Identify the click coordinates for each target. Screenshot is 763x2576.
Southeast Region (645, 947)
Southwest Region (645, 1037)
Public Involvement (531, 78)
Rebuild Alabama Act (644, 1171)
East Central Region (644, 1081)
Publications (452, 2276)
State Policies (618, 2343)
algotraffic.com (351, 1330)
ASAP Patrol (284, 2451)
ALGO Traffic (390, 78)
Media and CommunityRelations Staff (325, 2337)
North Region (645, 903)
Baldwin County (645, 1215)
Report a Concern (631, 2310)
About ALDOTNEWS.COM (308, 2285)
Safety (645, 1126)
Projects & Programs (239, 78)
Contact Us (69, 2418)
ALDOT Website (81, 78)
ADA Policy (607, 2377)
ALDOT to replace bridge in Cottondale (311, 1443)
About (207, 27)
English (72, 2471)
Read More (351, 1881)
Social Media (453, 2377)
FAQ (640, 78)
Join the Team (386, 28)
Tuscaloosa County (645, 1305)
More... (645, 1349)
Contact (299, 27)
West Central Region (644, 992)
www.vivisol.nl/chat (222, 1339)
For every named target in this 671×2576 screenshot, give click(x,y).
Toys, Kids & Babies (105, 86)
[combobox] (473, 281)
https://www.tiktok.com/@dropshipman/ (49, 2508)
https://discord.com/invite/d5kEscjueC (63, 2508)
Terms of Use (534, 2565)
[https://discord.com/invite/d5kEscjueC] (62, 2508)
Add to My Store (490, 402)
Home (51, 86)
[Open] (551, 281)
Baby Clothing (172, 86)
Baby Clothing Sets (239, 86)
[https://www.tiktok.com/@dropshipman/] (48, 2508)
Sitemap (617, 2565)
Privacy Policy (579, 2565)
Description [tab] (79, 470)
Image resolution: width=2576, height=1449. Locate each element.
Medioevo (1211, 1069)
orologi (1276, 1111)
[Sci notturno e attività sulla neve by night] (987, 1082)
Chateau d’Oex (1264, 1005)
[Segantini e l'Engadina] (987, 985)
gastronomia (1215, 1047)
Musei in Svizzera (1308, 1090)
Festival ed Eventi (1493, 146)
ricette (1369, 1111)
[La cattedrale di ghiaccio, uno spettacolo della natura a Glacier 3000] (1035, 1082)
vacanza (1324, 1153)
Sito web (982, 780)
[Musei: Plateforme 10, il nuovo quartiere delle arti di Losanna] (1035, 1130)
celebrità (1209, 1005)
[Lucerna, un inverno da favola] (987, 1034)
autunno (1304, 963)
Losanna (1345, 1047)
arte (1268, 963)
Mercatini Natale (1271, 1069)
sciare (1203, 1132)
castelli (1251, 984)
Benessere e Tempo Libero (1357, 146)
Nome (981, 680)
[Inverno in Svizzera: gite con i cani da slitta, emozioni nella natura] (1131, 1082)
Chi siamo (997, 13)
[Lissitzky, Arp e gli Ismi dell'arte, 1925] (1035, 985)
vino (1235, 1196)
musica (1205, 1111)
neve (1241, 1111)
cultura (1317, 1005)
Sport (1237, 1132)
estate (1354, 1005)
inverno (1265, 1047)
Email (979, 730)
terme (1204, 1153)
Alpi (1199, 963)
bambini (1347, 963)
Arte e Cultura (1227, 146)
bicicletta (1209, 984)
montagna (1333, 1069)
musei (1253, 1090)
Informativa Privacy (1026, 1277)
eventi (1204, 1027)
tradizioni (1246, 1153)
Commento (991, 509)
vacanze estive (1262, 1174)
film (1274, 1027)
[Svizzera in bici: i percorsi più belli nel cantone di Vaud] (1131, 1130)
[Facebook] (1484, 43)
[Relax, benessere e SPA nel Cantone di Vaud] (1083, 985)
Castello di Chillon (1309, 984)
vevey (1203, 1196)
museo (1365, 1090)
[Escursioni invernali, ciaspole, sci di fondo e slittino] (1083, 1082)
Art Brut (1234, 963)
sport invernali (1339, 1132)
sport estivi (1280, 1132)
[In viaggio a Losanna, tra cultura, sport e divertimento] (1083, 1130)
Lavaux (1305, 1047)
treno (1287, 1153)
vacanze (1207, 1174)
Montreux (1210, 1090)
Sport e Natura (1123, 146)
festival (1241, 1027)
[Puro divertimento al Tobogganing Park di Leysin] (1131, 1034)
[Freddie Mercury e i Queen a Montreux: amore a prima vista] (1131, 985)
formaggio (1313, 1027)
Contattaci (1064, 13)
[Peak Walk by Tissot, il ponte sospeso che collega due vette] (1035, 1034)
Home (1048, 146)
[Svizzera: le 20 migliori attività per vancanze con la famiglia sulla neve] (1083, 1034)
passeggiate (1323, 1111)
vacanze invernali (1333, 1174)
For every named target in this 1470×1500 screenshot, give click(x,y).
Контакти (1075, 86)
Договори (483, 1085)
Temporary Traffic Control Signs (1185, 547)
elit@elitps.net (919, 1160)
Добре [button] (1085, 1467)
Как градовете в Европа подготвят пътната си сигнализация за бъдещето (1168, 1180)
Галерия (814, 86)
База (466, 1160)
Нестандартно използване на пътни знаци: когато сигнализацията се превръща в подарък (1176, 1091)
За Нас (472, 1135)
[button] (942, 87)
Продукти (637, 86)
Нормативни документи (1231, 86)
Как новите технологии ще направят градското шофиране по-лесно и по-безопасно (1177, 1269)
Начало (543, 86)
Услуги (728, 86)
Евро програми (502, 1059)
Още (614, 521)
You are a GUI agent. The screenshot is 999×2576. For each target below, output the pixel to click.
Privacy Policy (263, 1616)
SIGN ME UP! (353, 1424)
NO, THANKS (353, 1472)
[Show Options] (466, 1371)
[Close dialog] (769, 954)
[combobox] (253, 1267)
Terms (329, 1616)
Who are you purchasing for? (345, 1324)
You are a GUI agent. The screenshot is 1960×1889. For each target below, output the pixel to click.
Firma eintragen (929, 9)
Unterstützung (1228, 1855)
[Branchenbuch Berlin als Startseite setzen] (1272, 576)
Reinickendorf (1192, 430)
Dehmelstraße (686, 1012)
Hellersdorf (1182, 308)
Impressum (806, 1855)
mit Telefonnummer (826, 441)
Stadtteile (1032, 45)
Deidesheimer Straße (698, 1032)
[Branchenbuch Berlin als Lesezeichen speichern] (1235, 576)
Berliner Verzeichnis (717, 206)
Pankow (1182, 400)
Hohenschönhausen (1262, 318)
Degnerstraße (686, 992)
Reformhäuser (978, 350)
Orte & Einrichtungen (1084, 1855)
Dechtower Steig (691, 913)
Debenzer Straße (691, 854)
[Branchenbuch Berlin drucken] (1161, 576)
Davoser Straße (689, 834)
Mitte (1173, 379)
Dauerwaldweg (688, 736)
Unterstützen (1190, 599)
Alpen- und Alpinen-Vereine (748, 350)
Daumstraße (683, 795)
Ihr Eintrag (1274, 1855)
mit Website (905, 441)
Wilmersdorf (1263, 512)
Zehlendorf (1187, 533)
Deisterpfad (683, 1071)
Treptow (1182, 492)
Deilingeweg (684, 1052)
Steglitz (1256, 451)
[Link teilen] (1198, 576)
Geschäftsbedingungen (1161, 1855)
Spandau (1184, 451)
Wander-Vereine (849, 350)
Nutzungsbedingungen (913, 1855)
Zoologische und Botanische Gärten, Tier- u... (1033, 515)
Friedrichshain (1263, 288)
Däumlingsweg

* * *

### What is expected
Return, word for word, the lines of the data above from the line with "Baldwin County (645, 1215)" through the line with "English (72, 2471)", inclusive.

### Reply to the exercise
Baldwin County (645, 1215)
Report a Concern (631, 2310)
About ALDOTNEWS.COM (308, 2285)
Safety (645, 1126)
Projects & Programs (239, 78)
Contact Us (69, 2418)
ALDOT Website (81, 78)
ADA Policy (607, 2377)
ALDOT to replace bridge in Cottondale (311, 1443)
About (207, 27)
English (72, 2471)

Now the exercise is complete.